- _Extract_:

He never stuck to that rule. He got in too many fights at Wild Card, mostly with other boxers inside the gym he perceived as taking advantage of Freddie. Eventually, he was let go and he was homeless, although he continued to sleep near the Wild Card gym mostly in unoccupied stairwells, hopeful that Freddie would let him back in his inner circle. It never happened.

During the day, though, Shane would hang out at my AA meeting, usually sitting in the back area taking up space while everyone else worked the program. Shane was a drunk, but never committed to being sober. As long as he was homeless, he wouldn't stop drinking because he didn't see the point.

He was at most 5'5", with matted dirty hair, a mangy beard, swollen hands, and a right eye that was completely closed, a result of a brutal beating he took during one of his final amateur bouts. His teeth were either brown, broken or missing. He carried around a giant book bag full of most of his belongings which were mostly oversized clothes and a pair of hand-me down boxing mitts. He had a cellphone, though.

- _Written task A_:
In the account of Shane, where did he sleep after he was let go from Wild Card?
- _Written task B_:
Proceed with the account of Shane, picking up right after its final sentence.

[Items drawn from a data source]
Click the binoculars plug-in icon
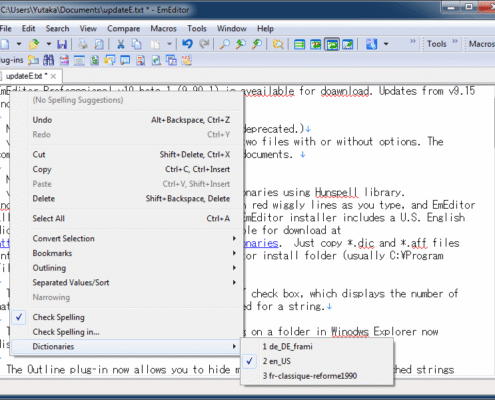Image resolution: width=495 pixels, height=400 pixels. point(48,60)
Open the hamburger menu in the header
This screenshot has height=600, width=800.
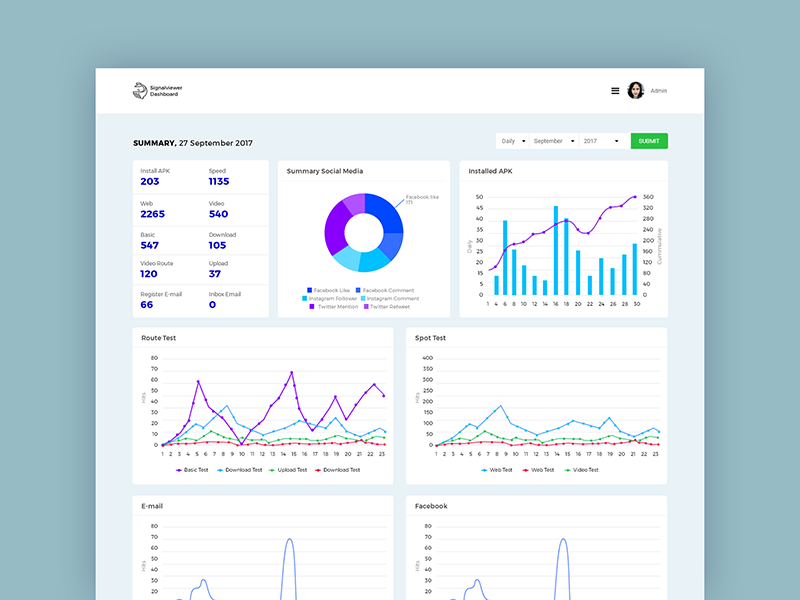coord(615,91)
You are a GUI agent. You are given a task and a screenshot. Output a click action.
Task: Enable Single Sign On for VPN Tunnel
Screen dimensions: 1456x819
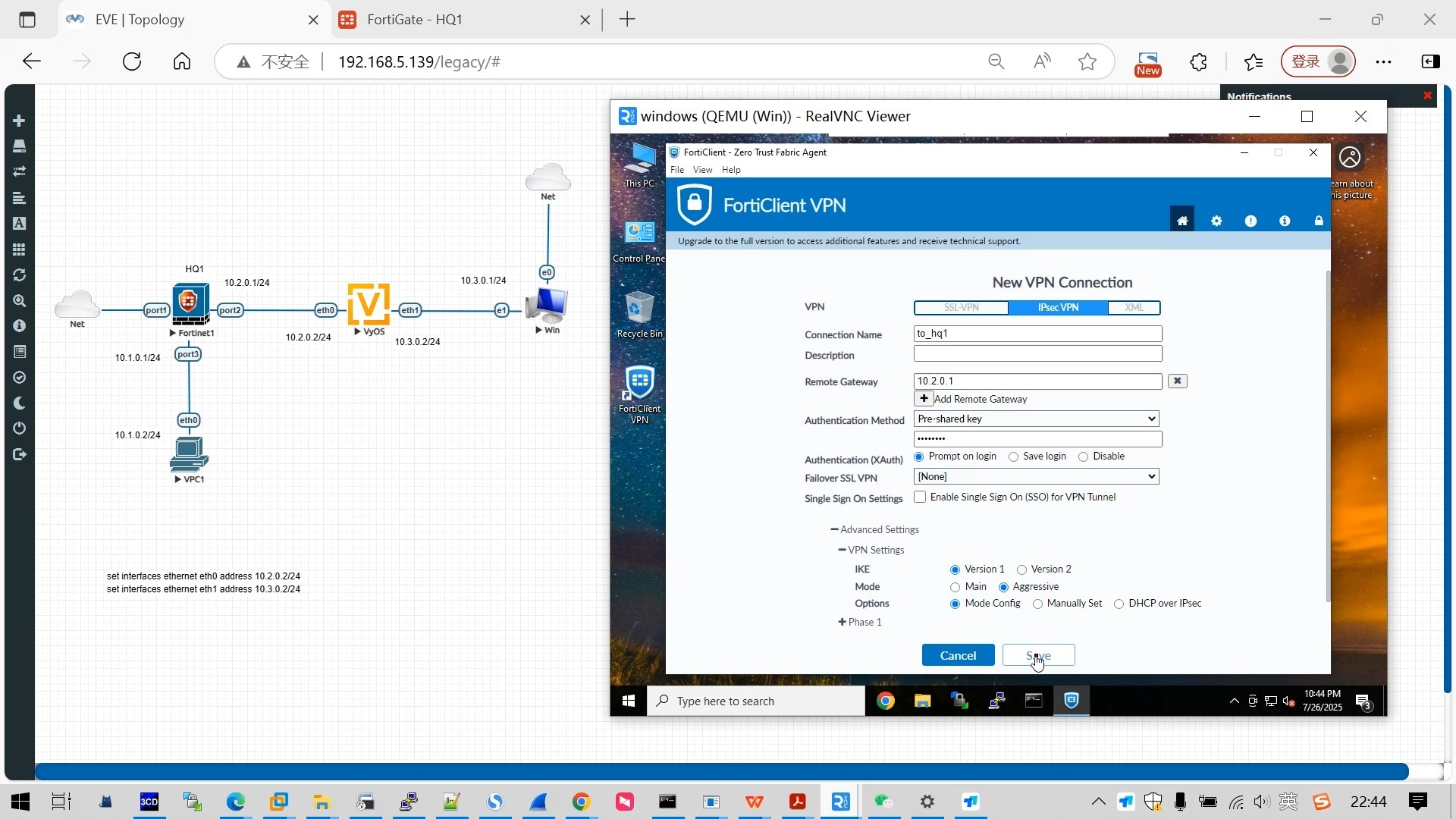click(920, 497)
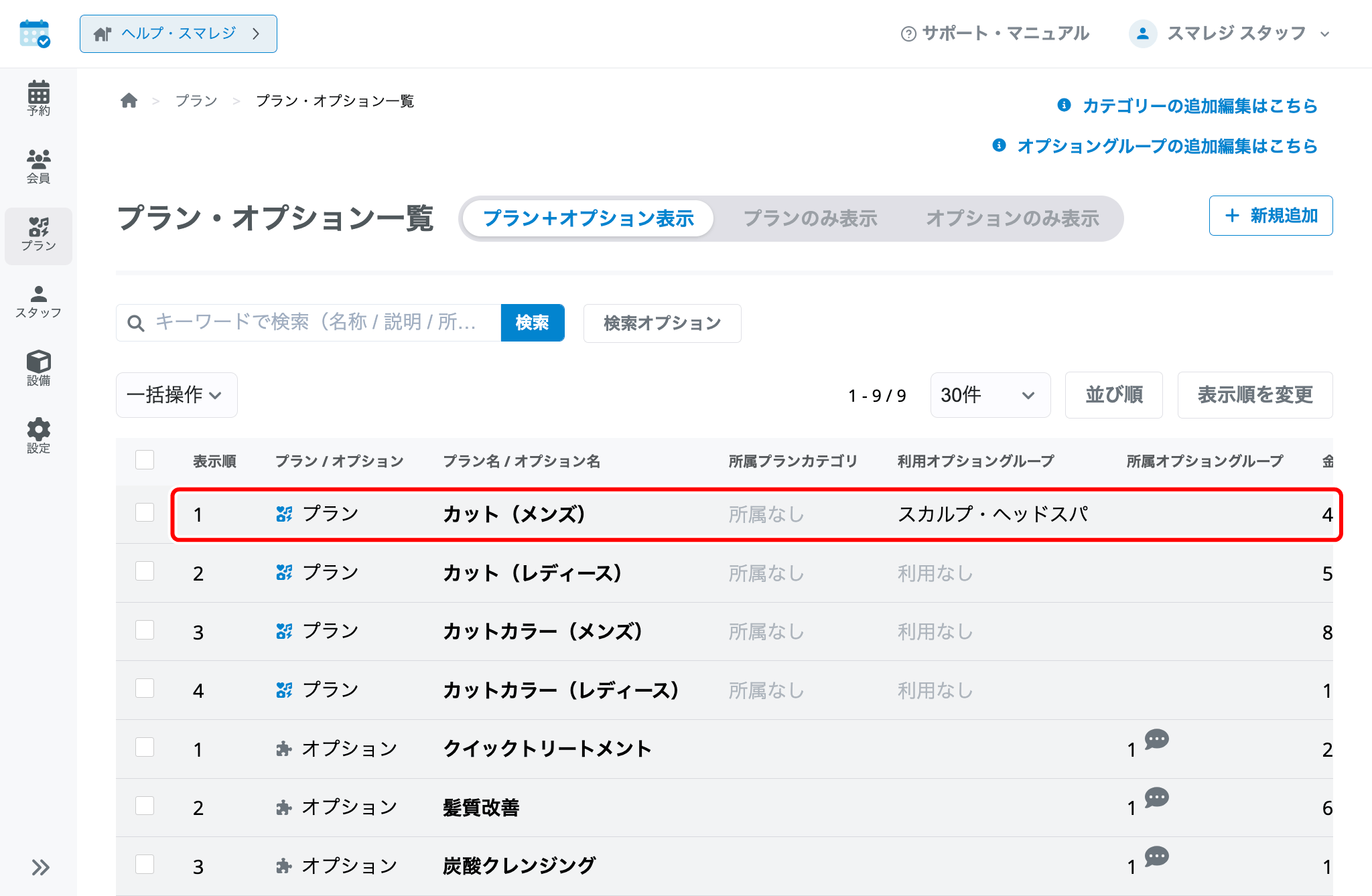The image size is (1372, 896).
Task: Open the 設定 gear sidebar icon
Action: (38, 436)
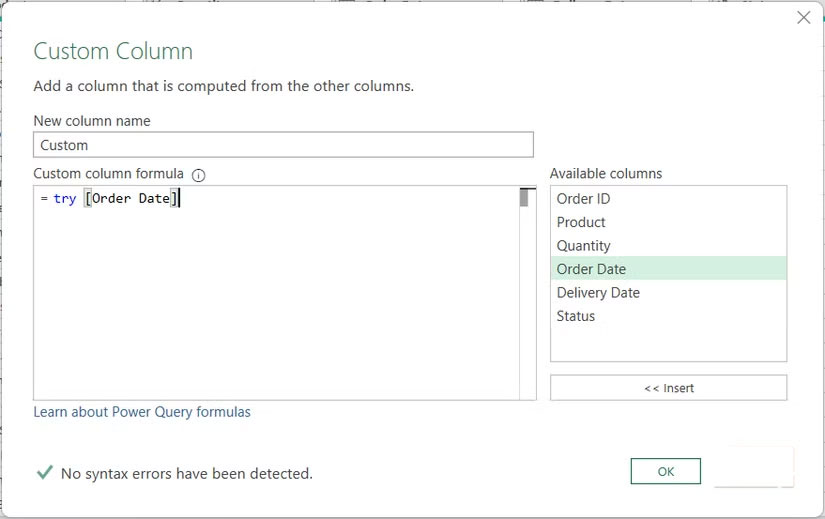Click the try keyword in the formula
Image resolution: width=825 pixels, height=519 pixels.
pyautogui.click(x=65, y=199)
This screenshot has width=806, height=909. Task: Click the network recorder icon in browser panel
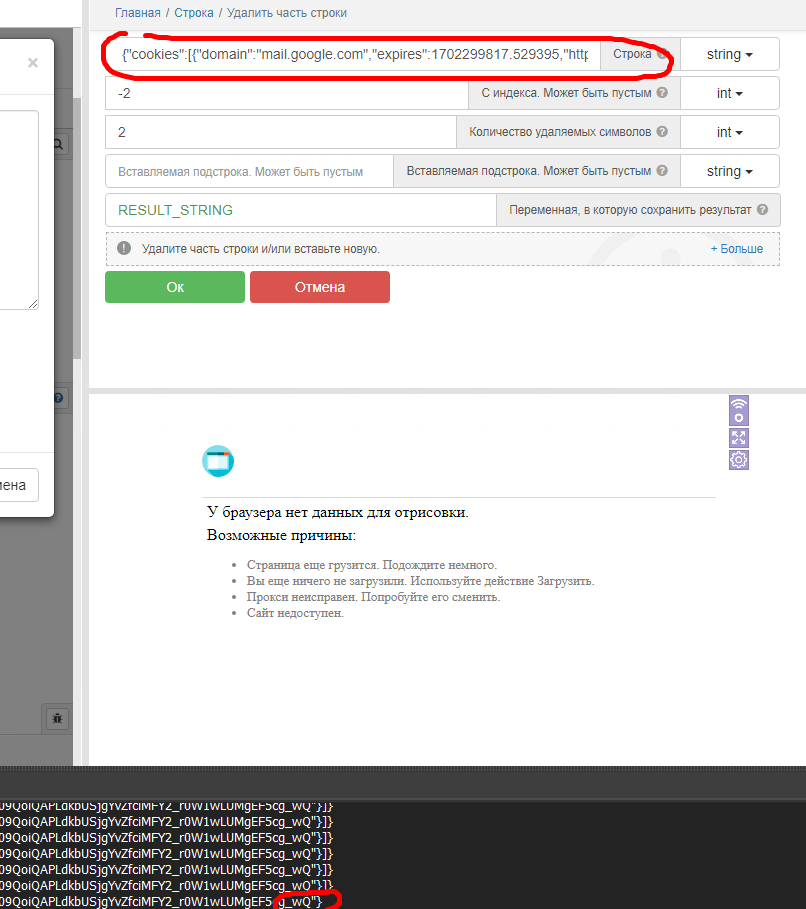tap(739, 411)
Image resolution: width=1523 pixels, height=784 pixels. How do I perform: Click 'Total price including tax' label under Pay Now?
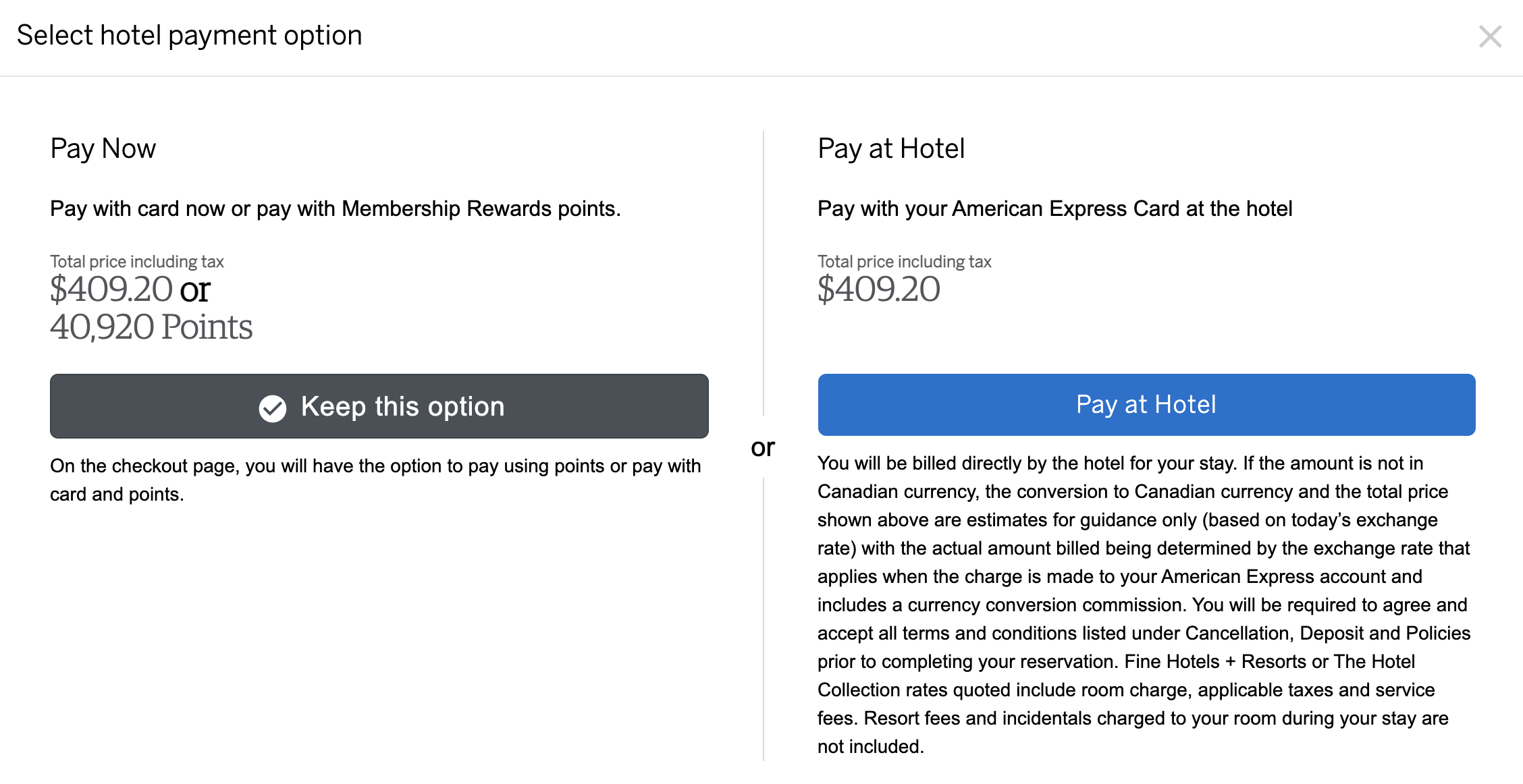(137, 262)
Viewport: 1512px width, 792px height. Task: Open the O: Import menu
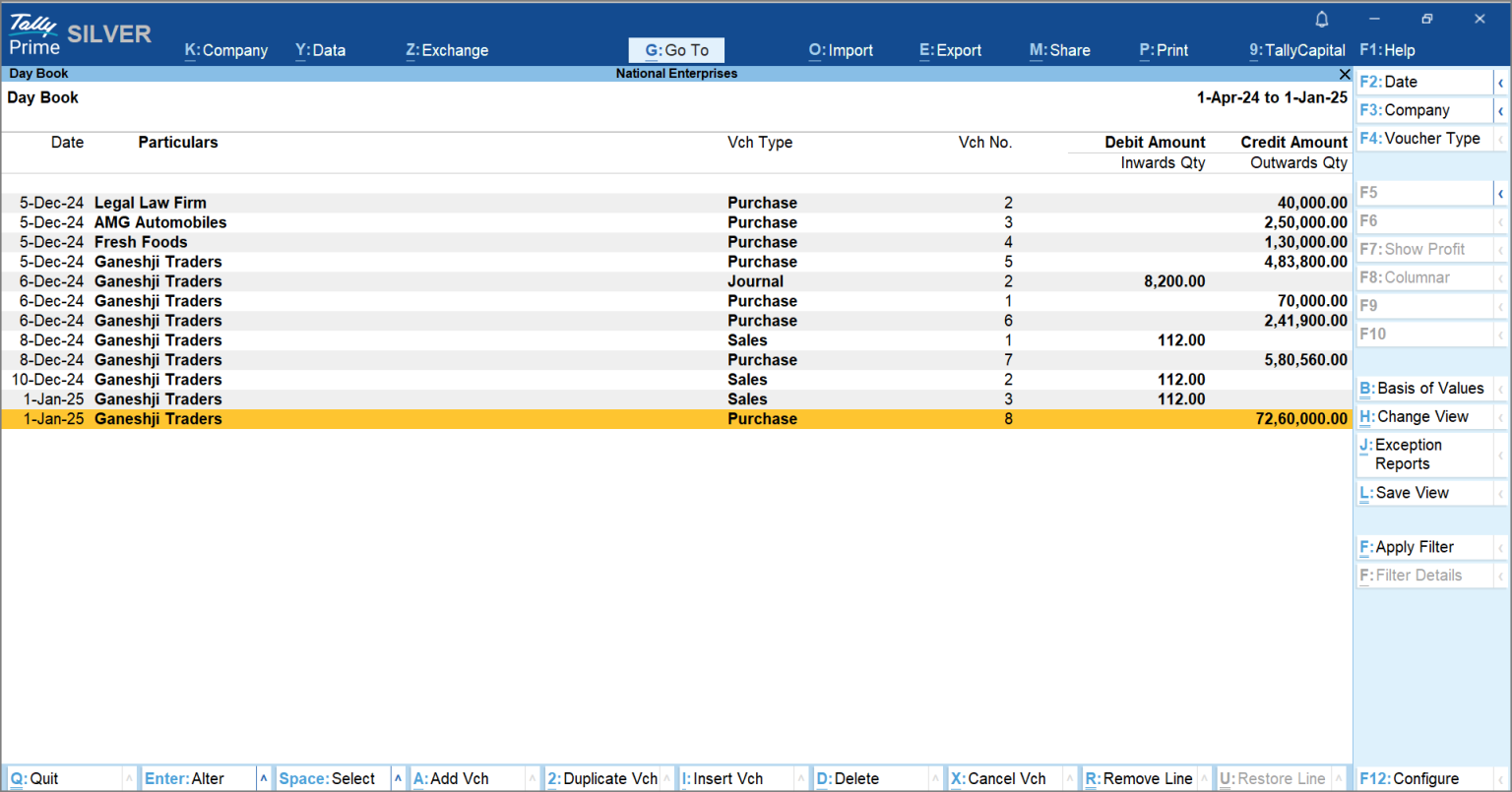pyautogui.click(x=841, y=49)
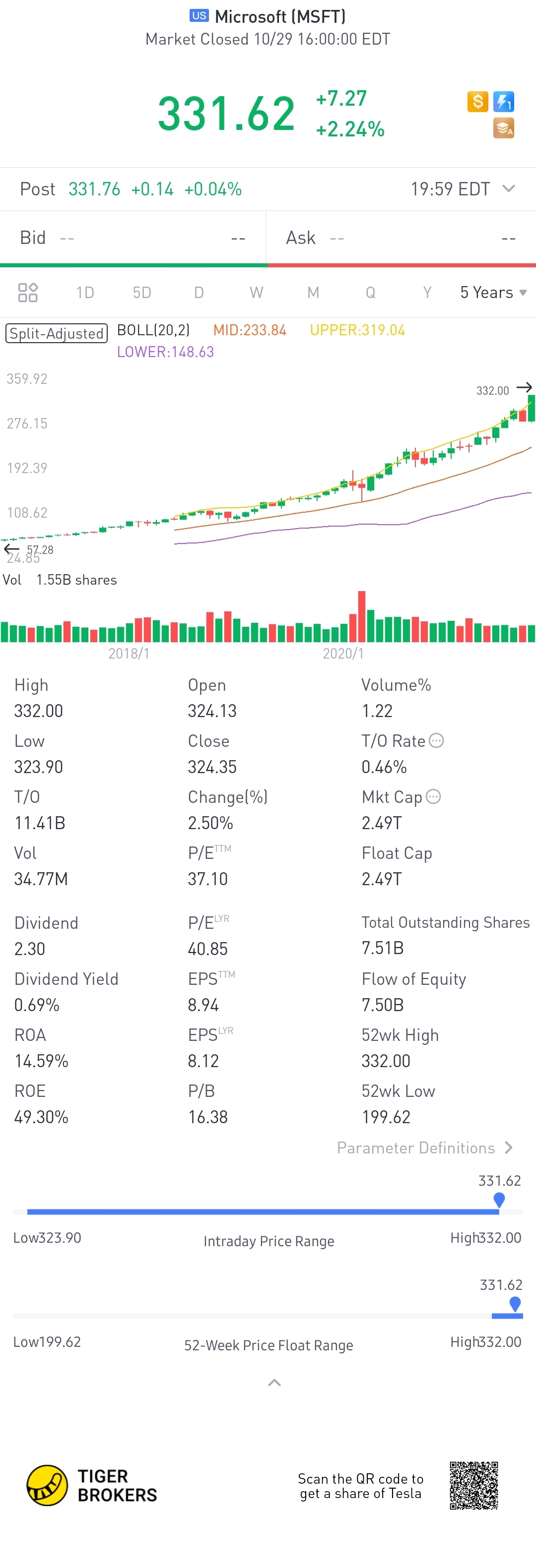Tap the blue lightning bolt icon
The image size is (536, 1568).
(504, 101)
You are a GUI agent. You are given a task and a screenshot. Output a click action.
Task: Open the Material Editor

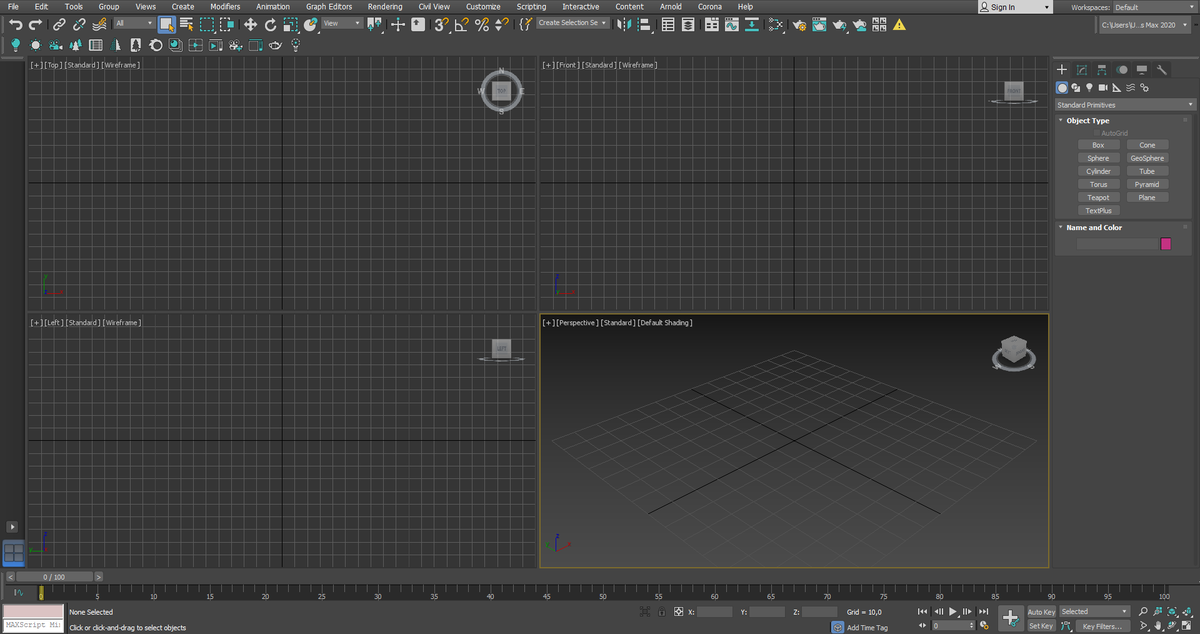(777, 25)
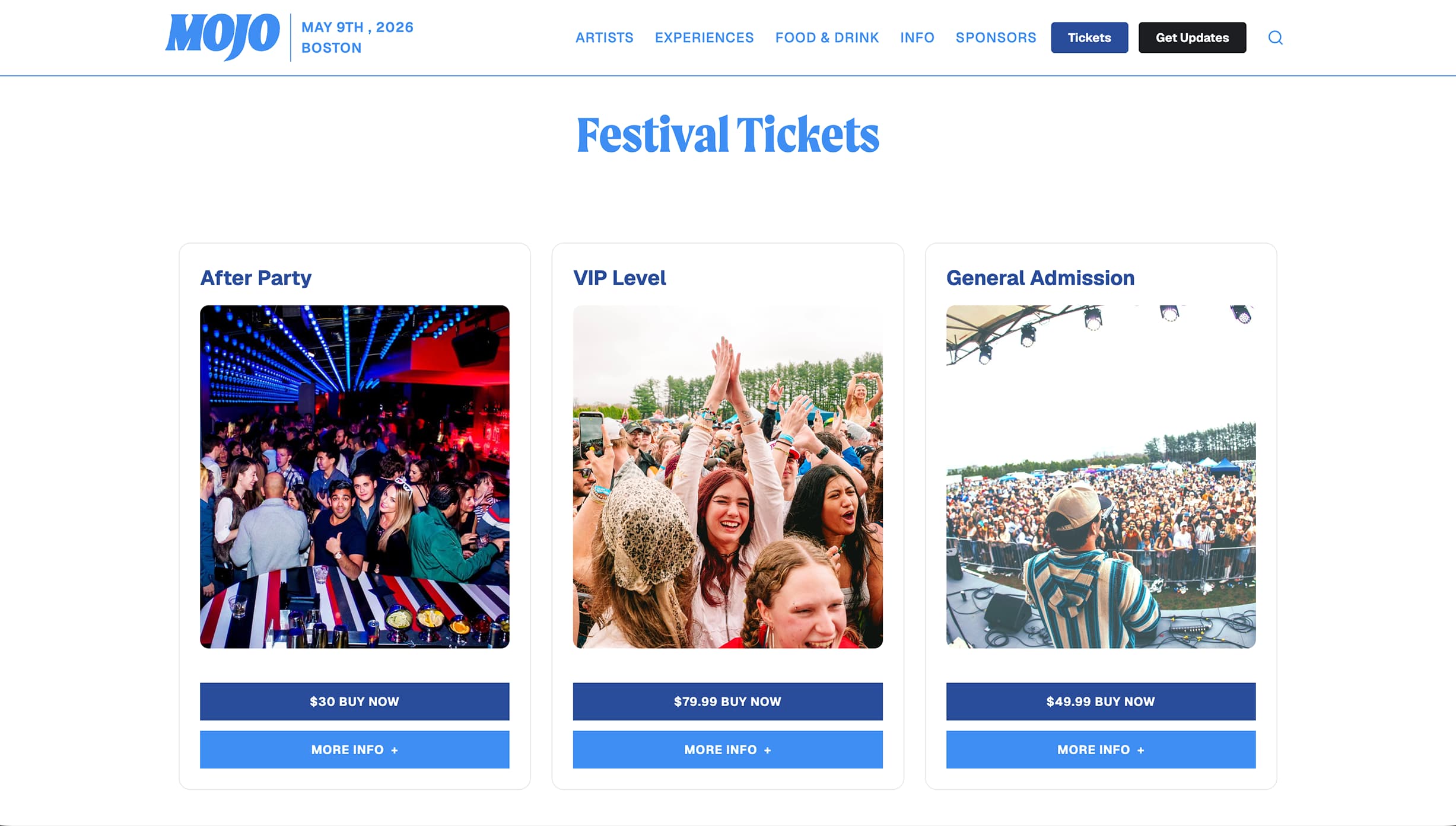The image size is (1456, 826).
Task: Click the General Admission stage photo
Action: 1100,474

- _Output A_:
Mostly in unoccupied stairwells near the Wild Card gym.

- _Output B_:
I don't know why I agreed to train with him, but he just had something unique about him that drew me in and who was I to judge? Plus, he could beat people up.

We set up a time to meet. He told me to meet him at at the Hollywood Forever Cemetery at 1 p.m. the next day. I thought that was a strange place to train, but I figured maybe there was a temporary co-op space available for personal trainers or something.

There was not. It was just me and Shane, working the pads on the front lawn of a cemetery in plain view of a busy intersection on Santa Monica Boulevard. Since Hollywood Forever is a final resting place for many celebrities, it's also one of the most heavily trafficked tourist spots in Los Angeles. Our second session was cut short by a dumbfounded security guard who politely asked us to leave. "You can't do whatever it is you're doing here!"

Then we moved to an alley about half a mile away. We did half a session there, eventually moving over to Griffith Park. It occurred to me that we only went places where Shane knew he wouldn't be hassled by cops or anyone who typically shooed him away.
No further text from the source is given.